(Problem to work on) Return every record verbatim.

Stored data
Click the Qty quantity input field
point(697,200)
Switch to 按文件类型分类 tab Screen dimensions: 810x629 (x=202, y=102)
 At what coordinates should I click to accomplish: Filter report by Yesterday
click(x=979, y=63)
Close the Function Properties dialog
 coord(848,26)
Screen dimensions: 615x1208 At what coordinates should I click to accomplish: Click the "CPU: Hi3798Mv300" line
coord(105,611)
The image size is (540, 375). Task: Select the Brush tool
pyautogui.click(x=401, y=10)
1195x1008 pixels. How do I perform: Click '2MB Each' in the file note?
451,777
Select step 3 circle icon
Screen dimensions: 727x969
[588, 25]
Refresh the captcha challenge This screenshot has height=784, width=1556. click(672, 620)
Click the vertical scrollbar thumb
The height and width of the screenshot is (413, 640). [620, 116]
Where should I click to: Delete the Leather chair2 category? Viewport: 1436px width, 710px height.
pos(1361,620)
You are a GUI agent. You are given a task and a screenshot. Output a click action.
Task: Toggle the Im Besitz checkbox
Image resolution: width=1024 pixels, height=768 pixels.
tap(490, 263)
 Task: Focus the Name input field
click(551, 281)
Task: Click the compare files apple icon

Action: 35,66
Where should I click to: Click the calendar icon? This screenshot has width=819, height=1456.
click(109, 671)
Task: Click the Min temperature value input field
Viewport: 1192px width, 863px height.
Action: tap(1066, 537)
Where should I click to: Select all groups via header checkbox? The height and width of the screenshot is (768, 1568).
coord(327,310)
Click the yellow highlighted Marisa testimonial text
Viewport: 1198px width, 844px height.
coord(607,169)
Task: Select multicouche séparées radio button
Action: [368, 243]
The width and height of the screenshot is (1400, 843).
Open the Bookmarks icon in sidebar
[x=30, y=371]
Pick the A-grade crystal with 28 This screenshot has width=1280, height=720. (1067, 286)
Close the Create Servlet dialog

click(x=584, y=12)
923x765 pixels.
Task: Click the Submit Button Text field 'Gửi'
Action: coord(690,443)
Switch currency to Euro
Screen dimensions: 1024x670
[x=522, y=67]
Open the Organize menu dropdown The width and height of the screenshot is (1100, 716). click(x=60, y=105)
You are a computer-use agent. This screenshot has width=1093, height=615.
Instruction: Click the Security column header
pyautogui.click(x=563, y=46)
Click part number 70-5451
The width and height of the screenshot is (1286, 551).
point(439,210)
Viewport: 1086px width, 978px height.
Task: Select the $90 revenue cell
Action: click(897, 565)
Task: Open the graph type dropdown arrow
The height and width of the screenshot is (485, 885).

(Expected answer)
Click the Qty quantity input field
point(697,200)
Switch to 按文件类型分类 tab Screen dimensions: 810x629 (x=202, y=102)
 At what coordinates should I click to accomplish: Filter report by Yesterday
click(x=979, y=63)
Close the Function Properties dialog
 coord(848,26)
Screen dimensions: 615x1208 At what coordinates should I click to accomplish: Click the "CPU: Hi3798Mv300" line
coord(105,611)
The image size is (540, 375). Task: Select the Brush tool
pyautogui.click(x=401, y=10)
1195x1008 pixels. How do I perform: Click '2MB Each' in the file note?
451,777
Select step 3 circle icon
Screen dimensions: 727x969
[588, 25]
Refresh the captcha challenge This screenshot has height=784, width=1556. click(672, 620)
Click the vertical scrollbar thumb
The height and width of the screenshot is (413, 640). [620, 116]
Where should I click to: Delete the Leather chair2 category? Viewport: 1436px width, 710px height.
pos(1361,620)
You are a GUI agent. You are given a task and a screenshot. Output a click action.
Task: Toggle the Im Besitz checkbox
Image resolution: width=1024 pixels, height=768 pixels.
tap(490, 263)
 Task: Focus the Name input field
click(551, 281)
Task: Click the compare files apple icon

Action: 35,66
Where should I click to: Click the calendar icon? This screenshot has width=819, height=1456.
click(109, 671)
Task: Click the Min temperature value input field
Viewport: 1192px width, 863px height.
Action: tap(1066, 537)
Where should I click to: Select all groups via header checkbox? The height and width of the screenshot is (768, 1568).
coord(327,310)
Click the yellow highlighted Marisa testimonial text
Viewport: 1198px width, 844px height.
coord(607,169)
Task: Select multicouche séparées radio button
Action: [368, 243]
The width and height of the screenshot is (1400, 843).
Open the Bookmarks icon in sidebar
[x=30, y=371]
Pick the A-grade crystal with 28 This screenshot has width=1280, height=720. (1067, 286)
Close the Create Servlet dialog

click(x=584, y=12)
923x765 pixels.
Task: Click the Submit Button Text field 'Gửi'
Action: coord(690,443)
Switch currency to Euro
Screen dimensions: 1024x670
[x=522, y=67]
Open the Organize menu dropdown The width and height of the screenshot is (1100, 716). click(x=60, y=105)
You are a computer-use agent. This screenshot has width=1093, height=615.
Instruction: Click the Security column header
pyautogui.click(x=563, y=46)
Click part number 70-5451
The width and height of the screenshot is (1286, 551).
point(439,210)
Viewport: 1086px width, 978px height.
Task: Select the $90 revenue cell
Action: click(897, 565)
Task: Open the graph type dropdown arrow
The height and width of the screenshot is (485, 885).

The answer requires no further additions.